Back in 2009, I had a little fun drafting up my list of the top twelve Pop artists from the first decade of the millennium (I get bored, it happens). I made up a little narrative of the icons that lived the blueprint for a global lifestyle – more than a genre, an ongoing epic poem defining the general public of that elusive scene, scape, soundtrack we like to call Pop. I was fresh out of undergrad; but forever a 90s kid caught in the nostalgia of homecoming kings, queens, and courts, naturally I paired off the lords and ladies of the said vanity fair, in a fitting hommage to the heralded pantheon of celebrity (which is effectually no more than a glamorized high school) #youcantsitwithus Five coupled jesters of the court, a pair of regal deities, and a pair of honorable mentions (because it’s America – so as long as you’re the best loser, there’s space for you on the podium – but don’t get crazy).
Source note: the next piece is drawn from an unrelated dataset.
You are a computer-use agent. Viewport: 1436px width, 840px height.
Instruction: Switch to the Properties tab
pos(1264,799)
The list went a little something like this…
King and Queen
Monstrous Mavens (Fame Killers): Kanye West, Lady GaGa
2007 climaxed the greatest American tale since The Civil War, and Britney Spears’ Blackout was our living soundtrack. Just as Spears was our blue-eyed child of misfortune, Blackout is the requiem of our American Dream. Britney was an ideal created in our own image. Our image, our perception of our self worth, in the past decade was dependent upon fame and false status. Then, more than ever, our identities were aligned with iconographies: Britney was our Miss American Dream, and in 2007 we saw her strip away her white gown.
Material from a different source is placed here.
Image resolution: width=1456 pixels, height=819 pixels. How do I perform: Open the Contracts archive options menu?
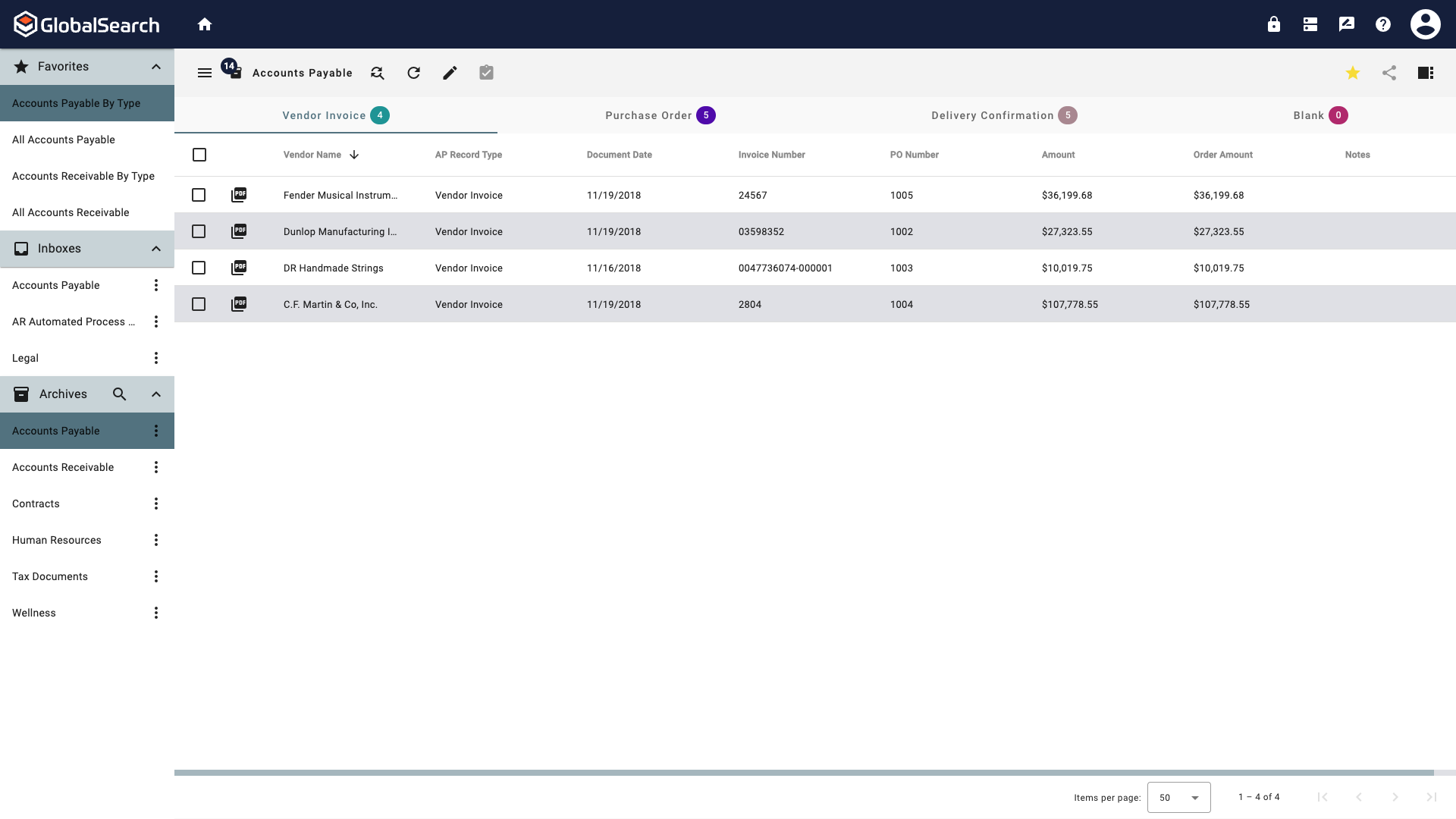point(155,503)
At our darkest hour, our brightest supernova wanted nothing more than to go that extra mile for us. We created a monster mistress, a pop iconography reflecting our wildest and greatest desires – embodying our most visceral conquests. She was the broken kingdom, and on behalf of her mortal peers she sacrificed herself for our entertainment. She was our gladiator; our samurai on a kamikaze mission to kill that very system which produced her. Even with her back against the wall she was our central focus; how something so perfect could be so not – and how such reckless power could destroy our most divine wind. We watched her spiral through insanity, as cameras flashed her dancing deliriously to music only she could hear. Even though we led her to this position of mania, she gave us permission to send her on a suicide mission: before the flashing lights, she was to touch the sky, and nosedive in a sacrificial spectacle fit for a fallen empire. She gave more when she had nothing to give – because we asked for it; because the same guys who told us that she was the most valuable dream, told her that her value relied on our affirmation – she Merrill Lynched our Pop selves. Her punishment was her penance, and as much hers as it is ours. The opening is the standing reminder that even after she fades, the irremovable, unstoppable, perpetuating danja remains.